The action on the raft is tenaciously carried through the waves of time by Wolfgang Mitterer’s vivid soundtrack. In the end, the audience saw the efforts of some people who do not seem to have anything special about them. In our present-day of gaudy stagings of the individual, it is precisely the dancers’ lack of colour in “Da-nach” that is a radical statement.
(Helmut Ploebst, Der Standard)
Surviving after the Catastrophe
What happens “Da-nach” [there-after]? A constant rebellion against external forces that lead to an energetic, straightforward and oppressed body language. . . .
What makes this choreography strong is that it directly conveys the search for one’s own position, of surviving on after an undefined catastrophe in which one is initially forced to concentrate on oneself. . . .
Body language is the only means of communication that remains intense and dense. . . . The emotional effect on the audience is enhanced by the brief, poignant appearance of the nine-year-old Oskar Mitterer, who integrates himself quickly and fully concentrated into this community of people on the run.
(Silvia Kargl)
THINGS
world premiere 1 march 2018, Atelierhaus der Akademie der bildenden Künste Wien // Vienna/AT
Kronenzeitung
It is ordinary everyday objects that this time become the main actors in the performance: “Things”, the choreographer Saskia Hölbling’s new evening show in the Semperdepot, focuses on everything inconspicuous, from parasols to tyres. An eighty-minute spectacle with celebrated attentiveness. (…)
The Austrian composer Wolfgang Mitterer has underpinned all this with fragmentary music. Quotations from well-known works by Stravinsky to Tchaikovsky fly around one’s ears and then decay into small particles again. Finally: hearty applause! Karlheinz Roschitz
Der Standard
The stuff piled up on a dance floor forms an artistically arranged chaos. Hölbling and her four dancers, Ardan Hussain, Leonie Wahl, Jan Jakubal and Anna Hein, make no secret of the fact that they dominate this landscape of plastic tarpaulins, tubes, helmets, containers, suitcases, sacks etc (…)
Citizen Kane, as it turns out in Orson Welles’ 1941 film, became the messie in search of the symbol of his lost childhood happiness – a Rosebud-make sledge. A similar wooden sledge can also be found among Hölbling’s things. That may be an allusion to “Citizen Kane”. Especially since the beautiful opening scene of the work is bathed in a light that transforms the stage into an almost perfect black-and-white image and with Wolfgang Mitterer’s composition, which begins with this image, is reminiscent of film music. (…)

__Rows__:
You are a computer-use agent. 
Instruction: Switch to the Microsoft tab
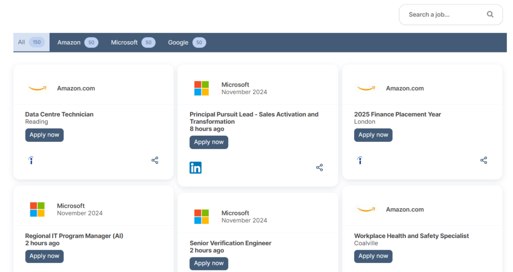(x=133, y=43)
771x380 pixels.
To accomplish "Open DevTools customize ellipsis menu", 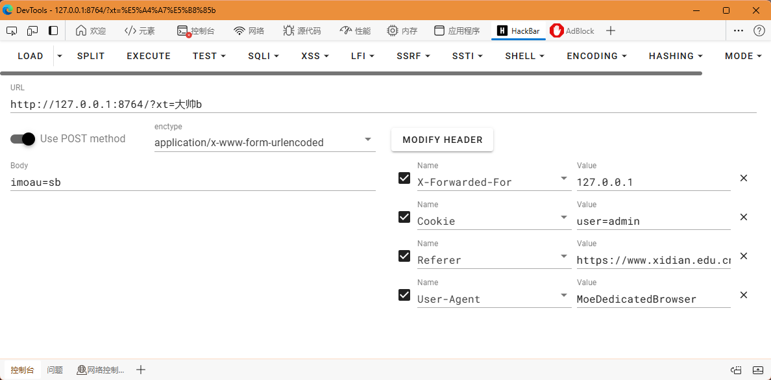I will (x=739, y=31).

__Goal 1__:
Name the four dancers that the dance reviews list as performing alongside Hölbling.
__Goal 2__:
Select every line of the rows that contains the string "Microsoft", matching its case exactly.

__Full output 1__:
Ardan Hussain, Leonie Wahl, Jan Jakubal, Anna Hein

__Full output 2__:
Instruction: Switch to the Microsoft tab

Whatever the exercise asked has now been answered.